#### TASK DETAILS:
Retype each record below word for word, pictures excluded.

◆ ◆ ◆ ◆ ◆

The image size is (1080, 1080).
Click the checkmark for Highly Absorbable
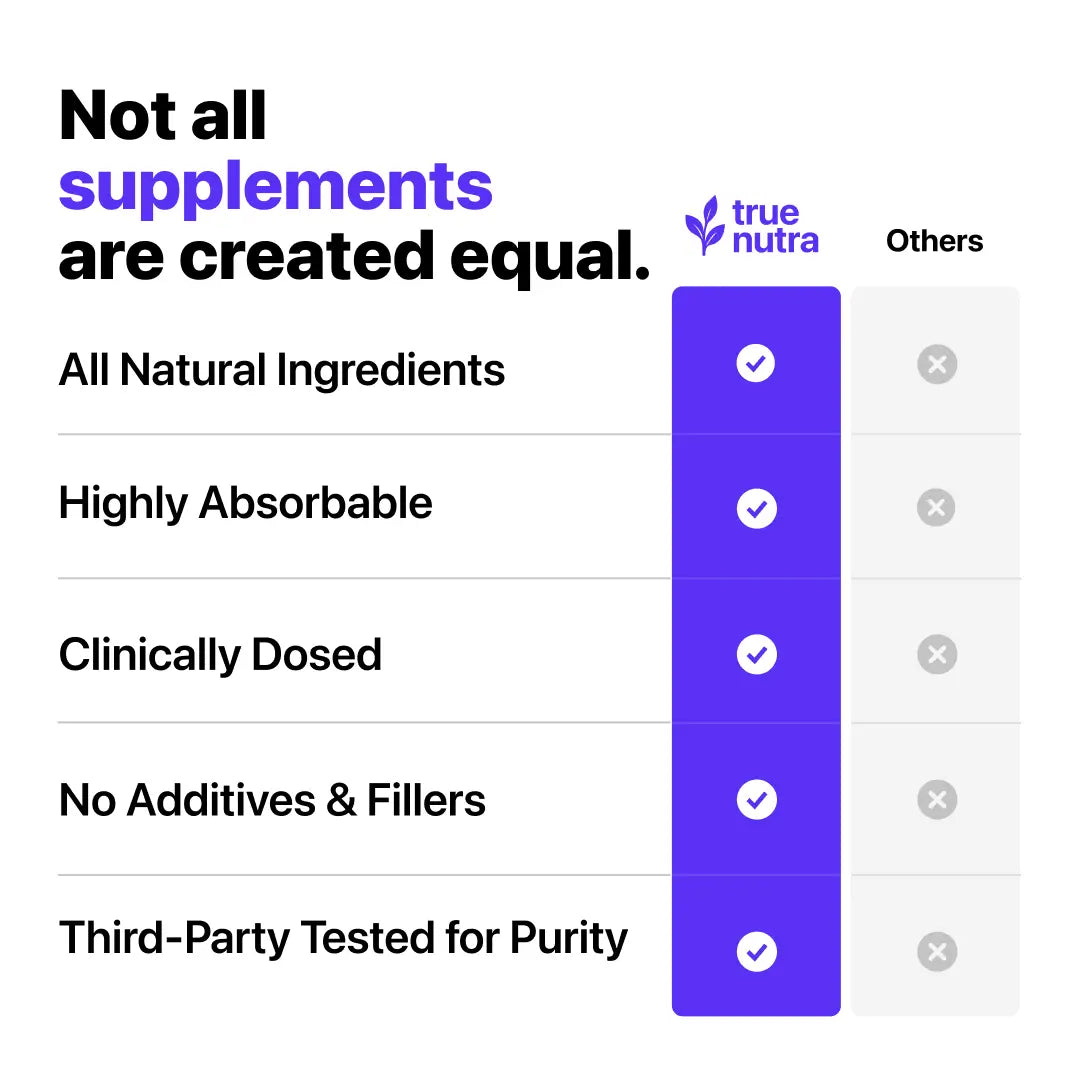pos(756,508)
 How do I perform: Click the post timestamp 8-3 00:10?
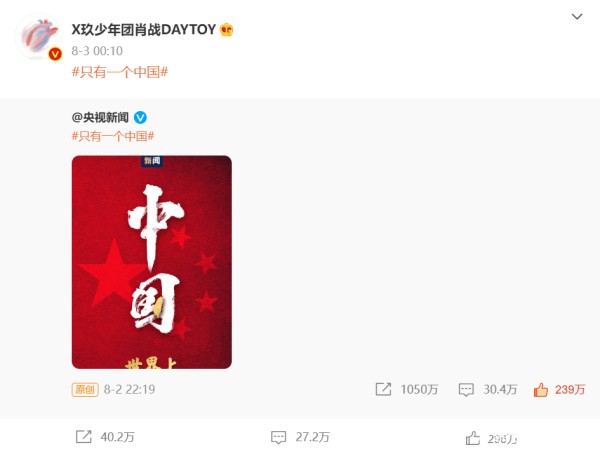97,51
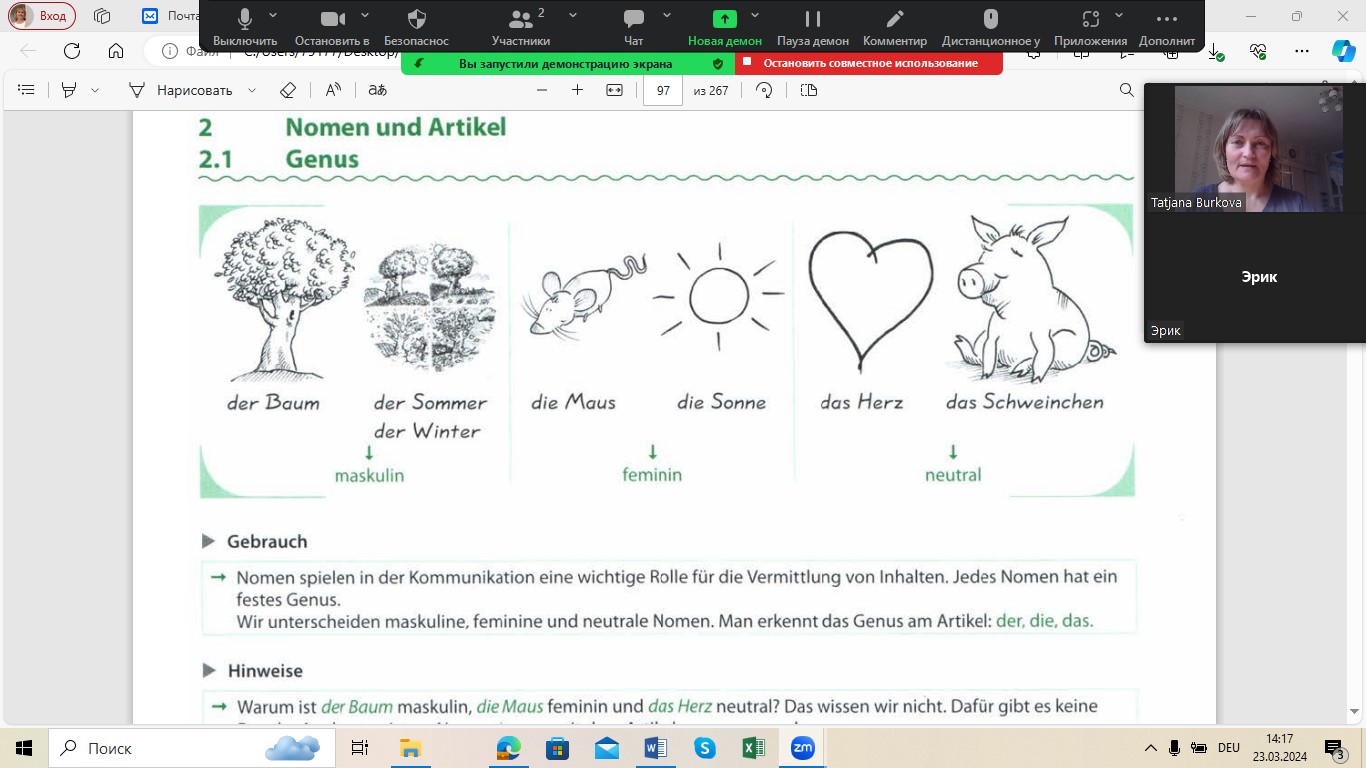Open the Participants panel
Image resolution: width=1366 pixels, height=768 pixels.
point(520,20)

◆ ◆ ◆ ◆ ◆

#### WRITTEN RESPONSE:
The image size is (1080, 1080).
Click the checkmark for Highly Absorbable
pos(756,508)
 How do I perform: Click the post timestamp 8-3 00:10?
97,51
Open the Participants panel
Image resolution: width=1366 pixels, height=768 pixels.
point(520,20)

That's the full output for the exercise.